#### Exercise brief
Can you copy out the records word for word, starting at the line that contains "Viewport: 1080px width, 777px" and ending at the line that contains "pos(152,108)", with both of those lines included?

• • • • • • •

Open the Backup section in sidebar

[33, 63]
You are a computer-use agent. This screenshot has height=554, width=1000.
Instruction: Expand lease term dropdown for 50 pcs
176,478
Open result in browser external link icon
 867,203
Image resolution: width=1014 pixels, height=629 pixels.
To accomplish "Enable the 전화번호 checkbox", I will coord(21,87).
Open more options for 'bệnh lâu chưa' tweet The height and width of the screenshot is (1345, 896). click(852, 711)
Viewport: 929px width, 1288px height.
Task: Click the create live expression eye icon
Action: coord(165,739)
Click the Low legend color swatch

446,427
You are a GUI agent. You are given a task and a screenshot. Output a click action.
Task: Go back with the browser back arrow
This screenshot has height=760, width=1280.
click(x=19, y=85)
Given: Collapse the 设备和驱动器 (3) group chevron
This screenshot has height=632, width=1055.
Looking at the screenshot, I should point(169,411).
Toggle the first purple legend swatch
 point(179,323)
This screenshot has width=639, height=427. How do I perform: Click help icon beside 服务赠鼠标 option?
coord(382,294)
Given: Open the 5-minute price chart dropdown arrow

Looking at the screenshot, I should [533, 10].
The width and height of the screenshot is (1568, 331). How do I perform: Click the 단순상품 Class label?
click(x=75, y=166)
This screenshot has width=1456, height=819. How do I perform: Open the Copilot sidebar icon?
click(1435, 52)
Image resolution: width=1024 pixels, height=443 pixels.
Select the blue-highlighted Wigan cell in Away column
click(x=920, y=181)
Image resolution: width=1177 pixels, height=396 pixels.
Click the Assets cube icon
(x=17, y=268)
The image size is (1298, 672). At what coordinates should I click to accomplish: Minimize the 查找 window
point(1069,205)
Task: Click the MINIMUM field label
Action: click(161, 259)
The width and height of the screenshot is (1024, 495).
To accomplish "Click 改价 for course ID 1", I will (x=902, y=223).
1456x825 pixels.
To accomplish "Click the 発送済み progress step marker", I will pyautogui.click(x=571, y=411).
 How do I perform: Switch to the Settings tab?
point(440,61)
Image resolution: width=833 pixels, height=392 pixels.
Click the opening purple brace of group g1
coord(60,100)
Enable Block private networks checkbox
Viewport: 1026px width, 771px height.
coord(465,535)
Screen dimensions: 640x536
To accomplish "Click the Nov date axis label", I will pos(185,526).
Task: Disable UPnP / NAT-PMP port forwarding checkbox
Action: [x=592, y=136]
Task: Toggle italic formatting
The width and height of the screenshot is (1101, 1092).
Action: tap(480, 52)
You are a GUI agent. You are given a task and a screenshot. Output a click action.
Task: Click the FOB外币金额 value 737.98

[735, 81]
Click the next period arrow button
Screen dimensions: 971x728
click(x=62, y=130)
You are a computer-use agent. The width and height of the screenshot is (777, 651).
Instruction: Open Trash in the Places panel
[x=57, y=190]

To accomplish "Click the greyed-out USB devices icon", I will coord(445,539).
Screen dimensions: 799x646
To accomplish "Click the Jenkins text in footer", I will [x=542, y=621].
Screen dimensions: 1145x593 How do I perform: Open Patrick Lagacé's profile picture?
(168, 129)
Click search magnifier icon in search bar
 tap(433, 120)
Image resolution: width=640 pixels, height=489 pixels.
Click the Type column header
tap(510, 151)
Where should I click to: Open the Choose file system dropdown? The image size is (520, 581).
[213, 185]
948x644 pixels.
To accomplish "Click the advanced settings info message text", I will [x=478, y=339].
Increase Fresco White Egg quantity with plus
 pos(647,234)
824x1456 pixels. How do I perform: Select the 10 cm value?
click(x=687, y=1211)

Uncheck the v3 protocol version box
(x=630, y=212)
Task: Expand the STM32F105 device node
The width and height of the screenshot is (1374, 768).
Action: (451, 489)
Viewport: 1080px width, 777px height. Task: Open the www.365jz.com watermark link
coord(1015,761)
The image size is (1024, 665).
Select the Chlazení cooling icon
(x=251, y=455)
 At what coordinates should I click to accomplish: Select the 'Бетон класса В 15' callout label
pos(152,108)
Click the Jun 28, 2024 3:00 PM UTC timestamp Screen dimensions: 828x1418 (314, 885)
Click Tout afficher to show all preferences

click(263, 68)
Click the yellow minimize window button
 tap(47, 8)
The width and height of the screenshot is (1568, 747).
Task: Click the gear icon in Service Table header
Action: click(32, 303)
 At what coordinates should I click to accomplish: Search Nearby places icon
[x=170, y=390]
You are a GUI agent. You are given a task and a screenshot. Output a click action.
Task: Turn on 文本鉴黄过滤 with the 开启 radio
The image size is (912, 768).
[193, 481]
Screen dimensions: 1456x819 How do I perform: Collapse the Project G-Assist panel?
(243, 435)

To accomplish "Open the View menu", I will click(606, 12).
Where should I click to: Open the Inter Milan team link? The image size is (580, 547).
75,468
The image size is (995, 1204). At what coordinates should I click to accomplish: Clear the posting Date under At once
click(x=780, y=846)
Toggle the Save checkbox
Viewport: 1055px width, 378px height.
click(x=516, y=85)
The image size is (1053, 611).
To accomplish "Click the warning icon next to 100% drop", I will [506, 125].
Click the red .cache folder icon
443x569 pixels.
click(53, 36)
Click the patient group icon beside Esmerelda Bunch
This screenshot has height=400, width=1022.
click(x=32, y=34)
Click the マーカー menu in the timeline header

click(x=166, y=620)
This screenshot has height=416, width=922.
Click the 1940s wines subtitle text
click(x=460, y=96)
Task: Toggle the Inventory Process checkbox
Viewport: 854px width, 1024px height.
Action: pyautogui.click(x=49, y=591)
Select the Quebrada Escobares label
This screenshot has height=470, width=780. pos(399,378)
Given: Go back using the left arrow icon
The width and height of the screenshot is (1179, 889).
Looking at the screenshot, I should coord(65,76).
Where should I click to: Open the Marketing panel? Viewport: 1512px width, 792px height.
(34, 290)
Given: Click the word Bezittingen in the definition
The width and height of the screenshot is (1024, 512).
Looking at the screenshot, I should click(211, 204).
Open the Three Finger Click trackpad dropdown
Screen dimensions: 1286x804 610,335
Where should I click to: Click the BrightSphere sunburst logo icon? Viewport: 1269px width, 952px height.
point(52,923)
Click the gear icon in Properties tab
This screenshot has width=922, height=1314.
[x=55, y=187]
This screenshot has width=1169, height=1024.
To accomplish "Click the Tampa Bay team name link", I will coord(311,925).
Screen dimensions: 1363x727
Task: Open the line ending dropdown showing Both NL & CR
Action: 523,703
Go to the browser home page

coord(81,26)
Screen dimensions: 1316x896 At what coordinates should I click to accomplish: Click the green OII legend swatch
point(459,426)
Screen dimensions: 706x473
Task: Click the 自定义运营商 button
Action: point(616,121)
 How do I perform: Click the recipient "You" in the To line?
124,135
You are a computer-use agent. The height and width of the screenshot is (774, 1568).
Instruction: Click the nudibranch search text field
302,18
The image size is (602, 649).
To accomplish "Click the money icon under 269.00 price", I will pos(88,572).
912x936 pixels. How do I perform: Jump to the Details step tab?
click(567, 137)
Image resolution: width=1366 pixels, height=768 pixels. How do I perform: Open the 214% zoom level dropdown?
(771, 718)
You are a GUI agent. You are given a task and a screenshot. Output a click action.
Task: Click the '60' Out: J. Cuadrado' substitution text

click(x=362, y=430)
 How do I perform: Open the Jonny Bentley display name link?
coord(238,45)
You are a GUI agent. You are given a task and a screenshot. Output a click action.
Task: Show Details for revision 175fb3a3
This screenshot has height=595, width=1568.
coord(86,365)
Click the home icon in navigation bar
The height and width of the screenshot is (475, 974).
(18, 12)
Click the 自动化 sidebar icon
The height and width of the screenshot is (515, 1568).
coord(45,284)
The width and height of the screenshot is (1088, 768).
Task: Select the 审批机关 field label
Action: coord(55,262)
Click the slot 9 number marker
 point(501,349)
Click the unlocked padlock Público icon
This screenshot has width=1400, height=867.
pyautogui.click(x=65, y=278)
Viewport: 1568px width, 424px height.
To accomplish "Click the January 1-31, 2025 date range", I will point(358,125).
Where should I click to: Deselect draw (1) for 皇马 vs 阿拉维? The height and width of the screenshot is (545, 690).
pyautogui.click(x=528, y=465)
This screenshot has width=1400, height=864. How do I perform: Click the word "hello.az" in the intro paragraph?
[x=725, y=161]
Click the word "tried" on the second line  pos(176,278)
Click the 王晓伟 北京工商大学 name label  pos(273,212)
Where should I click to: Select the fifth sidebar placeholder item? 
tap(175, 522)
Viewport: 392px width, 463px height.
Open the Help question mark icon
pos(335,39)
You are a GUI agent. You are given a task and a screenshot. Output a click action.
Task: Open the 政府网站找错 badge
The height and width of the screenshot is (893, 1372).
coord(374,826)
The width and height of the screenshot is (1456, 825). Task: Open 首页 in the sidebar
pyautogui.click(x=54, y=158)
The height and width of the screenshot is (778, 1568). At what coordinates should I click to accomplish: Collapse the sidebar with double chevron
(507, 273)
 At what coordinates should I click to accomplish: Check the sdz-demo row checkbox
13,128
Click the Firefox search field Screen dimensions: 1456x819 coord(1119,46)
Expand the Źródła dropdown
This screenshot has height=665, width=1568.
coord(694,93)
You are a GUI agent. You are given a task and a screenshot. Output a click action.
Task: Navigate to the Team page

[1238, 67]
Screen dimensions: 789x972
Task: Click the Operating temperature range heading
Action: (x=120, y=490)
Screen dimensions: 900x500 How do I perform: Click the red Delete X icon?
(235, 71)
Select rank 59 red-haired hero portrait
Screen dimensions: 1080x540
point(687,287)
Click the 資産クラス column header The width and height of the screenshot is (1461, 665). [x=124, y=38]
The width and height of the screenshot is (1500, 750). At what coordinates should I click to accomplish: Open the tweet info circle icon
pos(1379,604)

• • • • • • •

#### Output below
Viewport: 1080px width, 777px height. Task: Open the www.365jz.com watermark link
coord(1015,761)
The image size is (1024, 665).
Select the Chlazení cooling icon
(x=251, y=455)
 At what coordinates should I click to accomplish: Select the 'Бетон класса В 15' callout label
pos(152,108)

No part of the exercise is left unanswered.